What I cannot understand is why all the specialists I saw in Boston - land of great doctors! - NONE of them thought of this? Even the PHYSIATRIST? Isn't this supposed to be their specialty, muscle and soft tissue pain mgt & recovery? I told my neuro about this and she said "it makes sense".
It's is some work to keep up with all the trigger points that crop up but I do it while watching TV or listening to music.
If you have soft tissue pain that nothing else seems to help, you have NOTHING to lose here. You can also Google your pain symptom and 'trigger point therapy' and find some solutions. There are also great YouTube videos on it.
BTW, if you stretch a tired or cold muscle too fast/too hard it can set off a trigger point. That's what happened with my PT that day. If I had known about trigger point therapy, I could have saved myself from a year of hell on me and my family, as well as the bills.
I recommend a cleaner diet, some good supplements like good filtered water, magnesium, milk thistle, Vitamin D & K2, potassium and calcium to help you flush out the toxins that triggers points can gather. Fresh air, constant movement versus just sitting. Excessive sitting and lying around make soft tissue pain worse. Stand for half of your tv show. Micro breaks from your laptop. Move around more, get blood flowing, blood flow to an injured area is healing. I love Tiger Balm for night time stiffness or to help get your circulation going on a painful spot.
There are also some good videos and a Ted Talk on the science of pain in the brain that are worth watching. If you have been in pain for a long time, your brain actually can become hypersensitive to even tiny pain stimulus. An exaggerated response. It is important to retrain the brain not to overreact to small incidents. I took a nasty fall on my bike last week and was totally panicked, as I have not fully recovered from this past year's trauma. I was hurting that day pretty bad but it didn't turn into anything more than sore arms & shoulders for a couple of days. I had to keep telling myself not every boo boo turns into a year's worth of pain. It helps!
Please get in touch if you have more questions or input.
*UPDATE June 1, 2014*
I keep learning from this book.

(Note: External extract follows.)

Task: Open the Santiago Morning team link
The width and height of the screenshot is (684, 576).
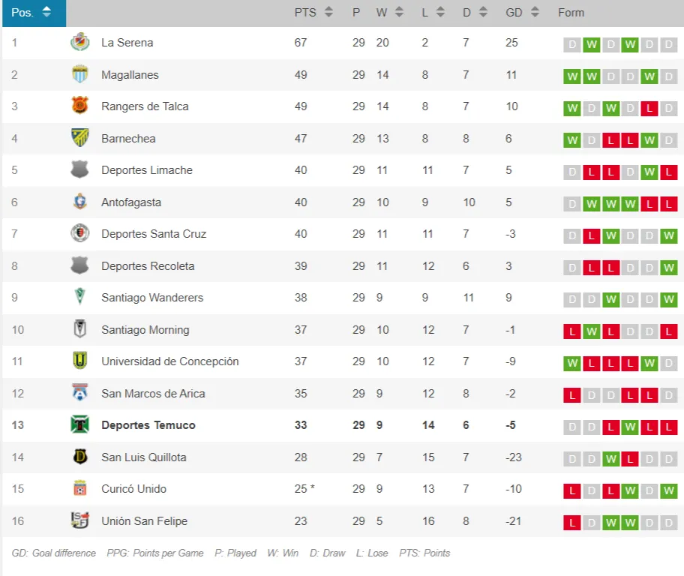Action: (x=146, y=330)
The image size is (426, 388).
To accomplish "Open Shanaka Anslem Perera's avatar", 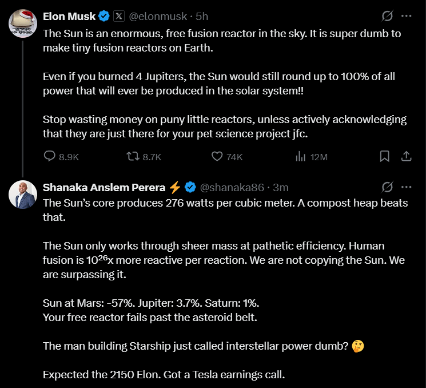I will [23, 195].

One thing I think has helped keep pain/discomfort at bay is the use of a SMALL KID BALL in addition to the lacrosse ball. I got into the habit of using the lacrosse ball and it works well, but I started to get more pain in the hips & tightness in lower back. Over the last 2 weeks I started using the small ball and it really got into the tight, deep muscle tissue that needed attention, that even the lacrosse ball couldn't reach. I am finding new relief now, just in time for summer activities. The knowledge I have gained from this book has absolutely made a difference in my back pain. Give it a try, it may well be the most affordable & most effective solution you come across.
*Update* Sept 6, 2014
I am still finding great relief with TrP therapy. Not only through this book but online. YouTube has many instructional videos on how to work out TrP if the book is too technical or if you need a visual. I am finding that I need to work on the QL TrPs. I found a great set of TrP balls in all the sizes I was missing,from tiny to lacrosse ball size, I just received them and they work very well.
They are only $20 for the set plus about $6 to ship. I have no connection to this company, FYI. They should have an Amazon listing but they don't I wonder why?
I would also like to remind anyone starting out the process of working on their TrPs NOT to go overboard. It is very easy to do. You start out, it feels SO good to work out the knots, you are feeling better and better. Then you assume that MORE is BETTER. Maybe you start rolling the TrPs too hard or too much each day or too much in one session. This is where you might set off excess soreness. You have to be careful with the QL muscles (most of us have TrPs there but don't know it until you get in there with a small TrP ball) or you might cause back spasms. I had a chiropractor overwork my QL's and set off a horrific week of spasms before I discovered TrP therapy. So go slow and careful, it will pay off.